**Saved data entries**
☆ ☆ ☆ ☆

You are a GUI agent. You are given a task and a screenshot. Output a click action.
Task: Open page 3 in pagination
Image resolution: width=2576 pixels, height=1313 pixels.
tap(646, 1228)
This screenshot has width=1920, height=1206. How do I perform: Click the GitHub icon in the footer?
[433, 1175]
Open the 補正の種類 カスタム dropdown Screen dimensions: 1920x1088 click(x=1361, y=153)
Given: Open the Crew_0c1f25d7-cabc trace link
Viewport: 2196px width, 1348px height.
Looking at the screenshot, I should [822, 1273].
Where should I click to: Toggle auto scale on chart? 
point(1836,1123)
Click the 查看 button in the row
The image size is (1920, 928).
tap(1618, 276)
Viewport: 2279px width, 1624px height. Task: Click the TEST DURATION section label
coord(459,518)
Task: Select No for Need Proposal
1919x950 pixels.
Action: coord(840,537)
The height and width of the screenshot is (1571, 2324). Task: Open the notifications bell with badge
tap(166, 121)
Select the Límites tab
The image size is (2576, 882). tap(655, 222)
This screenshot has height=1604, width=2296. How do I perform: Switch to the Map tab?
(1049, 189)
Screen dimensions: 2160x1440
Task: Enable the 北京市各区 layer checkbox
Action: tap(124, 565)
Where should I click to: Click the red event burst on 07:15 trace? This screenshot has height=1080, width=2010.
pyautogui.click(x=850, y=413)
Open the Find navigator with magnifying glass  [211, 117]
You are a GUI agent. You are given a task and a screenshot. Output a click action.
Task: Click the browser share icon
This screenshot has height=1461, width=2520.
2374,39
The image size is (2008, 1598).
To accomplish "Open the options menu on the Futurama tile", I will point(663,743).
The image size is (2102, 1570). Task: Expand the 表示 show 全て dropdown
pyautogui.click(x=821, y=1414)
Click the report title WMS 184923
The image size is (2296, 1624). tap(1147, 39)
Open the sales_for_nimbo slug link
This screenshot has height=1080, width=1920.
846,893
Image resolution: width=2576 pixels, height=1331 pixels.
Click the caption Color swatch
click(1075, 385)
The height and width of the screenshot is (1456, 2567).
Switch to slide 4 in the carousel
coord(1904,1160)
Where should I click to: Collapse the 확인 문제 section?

☆ ☆ ☆ ☆

Above are the entries. Copy exactly the part that opens with the line containing "Open the 補正の種類" and closes with the line containing "Open the Find", and no more.

**Exercise response**
Open the 補正の種類 カスタム dropdown Screen dimensions: 1920x1088 click(x=1361, y=153)
Given: Open the Crew_0c1f25d7-cabc trace link
Viewport: 2196px width, 1348px height.
Looking at the screenshot, I should [822, 1273].
Where should I click to: Toggle auto scale on chart? 
point(1836,1123)
Click the 查看 button in the row
The image size is (1920, 928).
tap(1618, 276)
Viewport: 2279px width, 1624px height. Task: Click the TEST DURATION section label
coord(459,518)
Task: Select No for Need Proposal
1919x950 pixels.
Action: coord(840,537)
The height and width of the screenshot is (1571, 2324). Task: Open the notifications bell with badge
tap(166, 121)
Select the Límites tab
The image size is (2576, 882). tap(655, 222)
This screenshot has height=1604, width=2296. How do I perform: Switch to the Map tab?
(1049, 189)
Screen dimensions: 2160x1440
Task: Enable the 北京市各区 layer checkbox
Action: tap(124, 565)
Where should I click to: Click the red event burst on 07:15 trace? This screenshot has height=1080, width=2010.
pyautogui.click(x=850, y=413)
Open the Find navigator with magnifying glass  [211, 117]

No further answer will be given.